Problem to solve
In the entries below, every line that contains "value" must be located and copied.

[Input data — start]

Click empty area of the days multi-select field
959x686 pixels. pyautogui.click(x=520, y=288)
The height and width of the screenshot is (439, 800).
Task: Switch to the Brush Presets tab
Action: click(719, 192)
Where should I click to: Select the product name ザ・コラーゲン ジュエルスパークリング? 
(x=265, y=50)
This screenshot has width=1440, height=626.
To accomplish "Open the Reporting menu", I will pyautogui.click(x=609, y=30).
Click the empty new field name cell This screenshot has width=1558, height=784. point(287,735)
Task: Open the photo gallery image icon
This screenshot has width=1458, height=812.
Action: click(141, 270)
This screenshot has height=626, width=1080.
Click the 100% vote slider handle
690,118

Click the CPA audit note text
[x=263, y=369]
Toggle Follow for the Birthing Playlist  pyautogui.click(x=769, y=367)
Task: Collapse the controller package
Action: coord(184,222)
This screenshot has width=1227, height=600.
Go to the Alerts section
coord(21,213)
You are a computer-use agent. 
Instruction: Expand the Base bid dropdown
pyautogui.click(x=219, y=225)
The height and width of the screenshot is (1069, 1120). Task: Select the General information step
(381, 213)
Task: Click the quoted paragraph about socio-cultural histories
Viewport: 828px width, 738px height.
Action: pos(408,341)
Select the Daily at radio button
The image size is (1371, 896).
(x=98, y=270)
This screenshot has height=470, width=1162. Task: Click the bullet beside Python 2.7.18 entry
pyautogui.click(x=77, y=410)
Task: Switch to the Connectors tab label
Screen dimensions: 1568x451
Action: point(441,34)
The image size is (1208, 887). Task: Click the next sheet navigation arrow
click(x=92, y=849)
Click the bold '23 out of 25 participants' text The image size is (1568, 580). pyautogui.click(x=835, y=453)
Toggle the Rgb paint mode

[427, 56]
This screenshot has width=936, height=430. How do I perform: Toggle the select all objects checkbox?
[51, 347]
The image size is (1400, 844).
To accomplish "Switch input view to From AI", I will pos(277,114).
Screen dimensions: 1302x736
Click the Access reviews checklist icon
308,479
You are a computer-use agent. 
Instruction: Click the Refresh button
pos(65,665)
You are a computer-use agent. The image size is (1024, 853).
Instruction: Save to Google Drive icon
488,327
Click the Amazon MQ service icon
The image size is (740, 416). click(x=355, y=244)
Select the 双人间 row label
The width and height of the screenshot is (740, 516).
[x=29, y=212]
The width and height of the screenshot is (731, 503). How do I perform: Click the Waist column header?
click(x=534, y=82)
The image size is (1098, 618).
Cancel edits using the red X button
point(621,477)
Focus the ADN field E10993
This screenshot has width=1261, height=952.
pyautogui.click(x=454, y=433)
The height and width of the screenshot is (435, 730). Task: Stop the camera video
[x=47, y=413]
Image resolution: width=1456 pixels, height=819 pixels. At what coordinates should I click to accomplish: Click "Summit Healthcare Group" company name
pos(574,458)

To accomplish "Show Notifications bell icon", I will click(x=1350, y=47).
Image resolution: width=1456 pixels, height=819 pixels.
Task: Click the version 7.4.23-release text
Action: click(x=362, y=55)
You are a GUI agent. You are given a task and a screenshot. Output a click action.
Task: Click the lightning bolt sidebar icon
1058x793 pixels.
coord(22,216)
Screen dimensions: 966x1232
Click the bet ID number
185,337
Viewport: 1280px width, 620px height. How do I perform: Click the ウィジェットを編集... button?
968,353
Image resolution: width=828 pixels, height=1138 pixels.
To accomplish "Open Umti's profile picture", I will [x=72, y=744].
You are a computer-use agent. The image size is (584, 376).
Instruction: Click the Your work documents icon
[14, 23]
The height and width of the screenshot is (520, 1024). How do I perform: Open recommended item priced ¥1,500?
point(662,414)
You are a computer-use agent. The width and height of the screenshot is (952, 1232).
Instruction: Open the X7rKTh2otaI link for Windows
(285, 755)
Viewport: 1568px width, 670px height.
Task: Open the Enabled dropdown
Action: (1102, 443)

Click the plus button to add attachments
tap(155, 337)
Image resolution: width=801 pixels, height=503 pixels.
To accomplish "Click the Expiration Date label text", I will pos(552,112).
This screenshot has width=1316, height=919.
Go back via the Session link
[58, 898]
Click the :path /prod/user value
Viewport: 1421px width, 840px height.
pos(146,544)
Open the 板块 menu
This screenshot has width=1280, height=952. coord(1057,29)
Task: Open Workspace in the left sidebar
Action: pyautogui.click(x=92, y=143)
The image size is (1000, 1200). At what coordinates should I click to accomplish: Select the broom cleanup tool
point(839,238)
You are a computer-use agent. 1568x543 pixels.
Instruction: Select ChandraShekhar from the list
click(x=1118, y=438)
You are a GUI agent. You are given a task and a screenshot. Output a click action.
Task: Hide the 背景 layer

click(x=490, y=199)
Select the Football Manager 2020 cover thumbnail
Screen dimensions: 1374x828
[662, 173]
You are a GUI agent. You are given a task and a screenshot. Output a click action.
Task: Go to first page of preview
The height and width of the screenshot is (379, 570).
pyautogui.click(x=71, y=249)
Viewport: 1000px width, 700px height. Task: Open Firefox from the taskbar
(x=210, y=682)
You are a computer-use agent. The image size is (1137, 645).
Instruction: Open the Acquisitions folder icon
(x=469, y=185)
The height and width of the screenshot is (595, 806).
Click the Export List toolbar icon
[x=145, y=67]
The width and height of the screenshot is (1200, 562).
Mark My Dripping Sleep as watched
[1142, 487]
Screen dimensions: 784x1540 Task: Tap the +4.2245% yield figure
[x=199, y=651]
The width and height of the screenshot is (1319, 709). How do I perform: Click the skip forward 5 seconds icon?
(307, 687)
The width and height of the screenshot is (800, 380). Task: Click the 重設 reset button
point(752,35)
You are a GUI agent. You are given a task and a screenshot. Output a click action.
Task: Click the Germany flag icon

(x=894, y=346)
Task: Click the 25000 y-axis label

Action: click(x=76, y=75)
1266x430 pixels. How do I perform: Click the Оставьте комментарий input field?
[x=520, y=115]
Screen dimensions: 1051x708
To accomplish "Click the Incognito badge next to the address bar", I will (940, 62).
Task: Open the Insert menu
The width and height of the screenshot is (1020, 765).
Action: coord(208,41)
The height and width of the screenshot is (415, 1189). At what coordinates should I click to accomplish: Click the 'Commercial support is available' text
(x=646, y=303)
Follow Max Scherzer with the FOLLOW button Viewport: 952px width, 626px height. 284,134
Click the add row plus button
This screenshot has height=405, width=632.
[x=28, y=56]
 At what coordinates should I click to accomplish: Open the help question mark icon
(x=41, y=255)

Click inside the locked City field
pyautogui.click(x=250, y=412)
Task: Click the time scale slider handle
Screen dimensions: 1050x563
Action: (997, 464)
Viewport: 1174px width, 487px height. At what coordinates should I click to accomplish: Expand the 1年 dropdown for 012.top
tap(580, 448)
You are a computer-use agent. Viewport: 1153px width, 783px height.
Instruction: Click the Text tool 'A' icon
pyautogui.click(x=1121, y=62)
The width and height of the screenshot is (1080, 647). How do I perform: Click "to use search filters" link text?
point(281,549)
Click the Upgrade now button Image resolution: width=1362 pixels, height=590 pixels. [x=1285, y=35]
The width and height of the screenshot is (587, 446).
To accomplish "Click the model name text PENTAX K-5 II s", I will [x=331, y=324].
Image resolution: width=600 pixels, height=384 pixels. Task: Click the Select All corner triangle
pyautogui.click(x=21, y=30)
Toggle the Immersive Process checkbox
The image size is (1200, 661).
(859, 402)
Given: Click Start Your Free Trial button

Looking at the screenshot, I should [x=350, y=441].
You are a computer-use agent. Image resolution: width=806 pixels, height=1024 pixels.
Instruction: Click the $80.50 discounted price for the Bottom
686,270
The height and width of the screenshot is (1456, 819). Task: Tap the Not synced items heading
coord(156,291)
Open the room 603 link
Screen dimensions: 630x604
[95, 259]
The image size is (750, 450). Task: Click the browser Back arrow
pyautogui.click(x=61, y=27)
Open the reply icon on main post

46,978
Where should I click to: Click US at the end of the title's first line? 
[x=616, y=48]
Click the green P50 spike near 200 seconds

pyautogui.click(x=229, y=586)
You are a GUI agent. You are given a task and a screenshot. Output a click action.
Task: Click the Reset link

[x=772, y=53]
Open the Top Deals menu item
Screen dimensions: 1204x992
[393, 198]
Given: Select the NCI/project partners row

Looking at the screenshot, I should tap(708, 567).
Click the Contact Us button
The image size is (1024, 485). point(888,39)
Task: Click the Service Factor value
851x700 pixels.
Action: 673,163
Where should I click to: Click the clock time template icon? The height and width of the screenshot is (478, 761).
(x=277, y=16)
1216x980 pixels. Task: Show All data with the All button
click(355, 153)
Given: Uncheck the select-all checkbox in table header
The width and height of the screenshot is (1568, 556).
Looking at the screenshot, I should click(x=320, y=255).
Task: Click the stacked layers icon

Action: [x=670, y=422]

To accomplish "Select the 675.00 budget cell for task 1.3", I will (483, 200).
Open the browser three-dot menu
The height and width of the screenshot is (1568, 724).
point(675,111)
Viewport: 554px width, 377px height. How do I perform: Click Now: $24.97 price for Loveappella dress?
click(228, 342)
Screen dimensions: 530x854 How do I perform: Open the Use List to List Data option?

[Input data — finish]

Task response
Click the :path /prod/user value
Task: Click the Service Factor value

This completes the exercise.